Primary interoceptive seed activity and connectivity. A posterior insula region whose activity was associated with variation in respiratory rate during IA but not EA was selected as a primary interoceptive seed region for further analysis. The 3 mm spherical interoceptive seed region proved to be sensitive to the IA vs EA contrast (A). Comparison of whole brain functional connectivity revealed greater interoceptive seed connectivity with the middle insula/putamen in the MT group relative to the untrained group, irrespective of attention condition (B). Group differences in the PPI analysis suggested that in the untrained group, the posterior and middle insula demonstrated greater seed connectivity during IA than EA, reaching levels of connectivity observed across conditions in the MT group (C). Scatterplot r-values display the Fisher Z transformed mean of the within-subject correlations for each group.

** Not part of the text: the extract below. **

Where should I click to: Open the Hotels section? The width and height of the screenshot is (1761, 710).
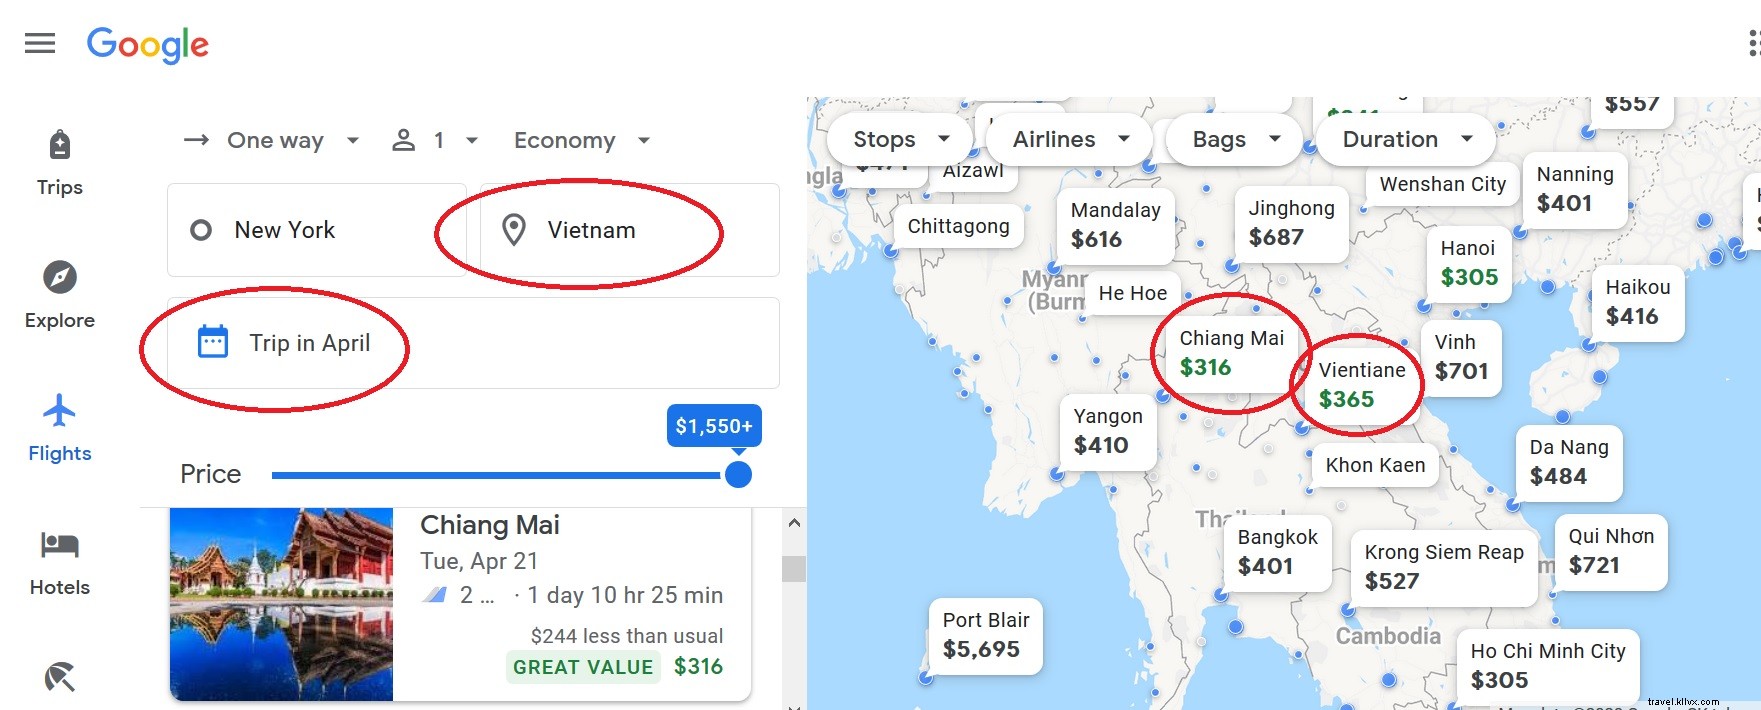pyautogui.click(x=59, y=547)
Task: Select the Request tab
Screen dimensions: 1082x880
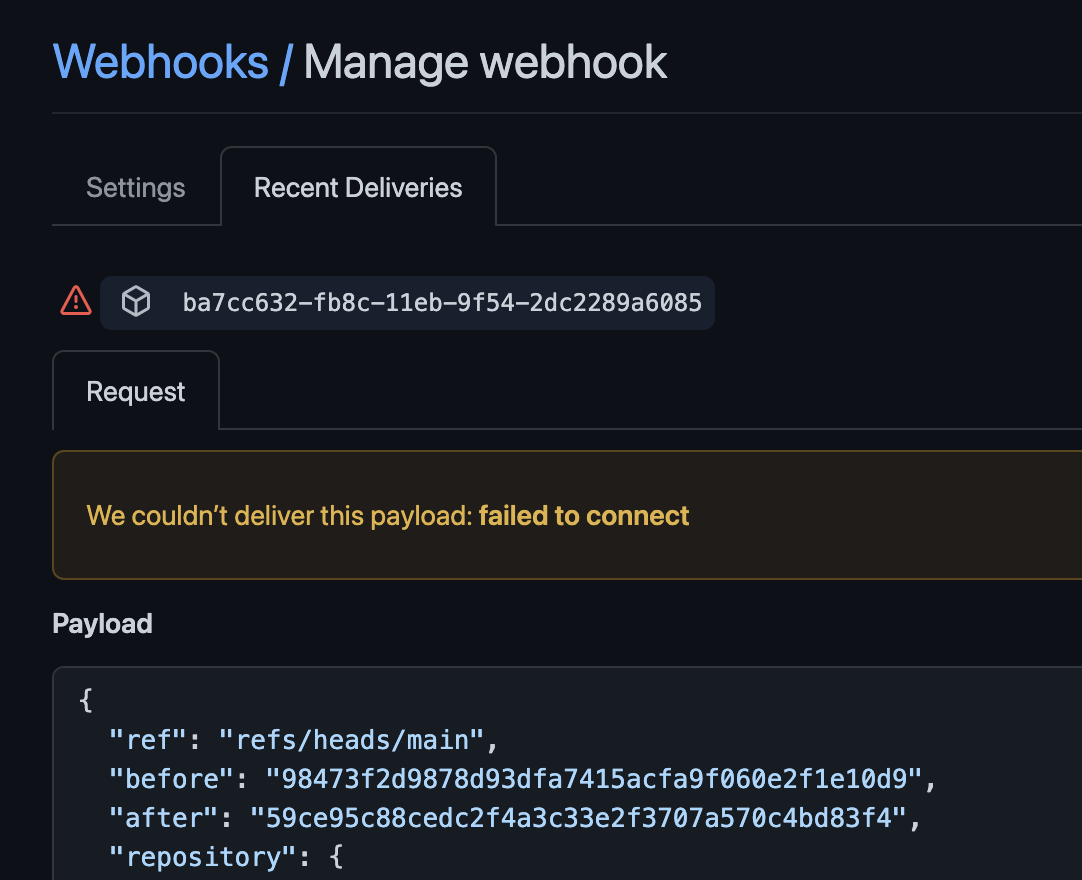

The scatterplots themselves show TR by TR activation patterns from a single representative participant in each group, whose within-subject correlation best matched the mean within-subject correlation for the group.

Fig. 5

DMPFC seed connectivity. The DMPFC was used as a seed ROI in a psychophysiological interaction (PPI) analysis, and these PPI maps were compared between untrained and MT groups. IA relative to EA predicted negative insula connectivity, as a main effect in the right posterior insula, an effect that appeared to be driven by the MT group in both whole brain (A) and insula ROI analyses (B). Scatterplot r-values display the Fisher Z transformed mean of the within-subject correlations for each group. The scatterplots themselves show TR by TR activation patterns from a single representative participant in each group, whose within-subject correlation best matched the mean within-subject correlation for the group.

Fig. 6

Relationship between MBSR daily practice completion and attention-related brain activity. Within the MT group, percentage of practice completion for each participant was entered as a covariate into the IA vs EA design matrix. The brain maps display significant conjunction regions between attention-related activity and the practice completion related activity. (A) Areas of IA > EA activation that are related to practice completion. (B) Correlations between activity in the right insula anterior long gyrus anatomical ROI and practice completion. Variance accounted for by practice completion (R²) is displayed for attentional bias (IA–EA), as well as the simple effects of IA and EA separately.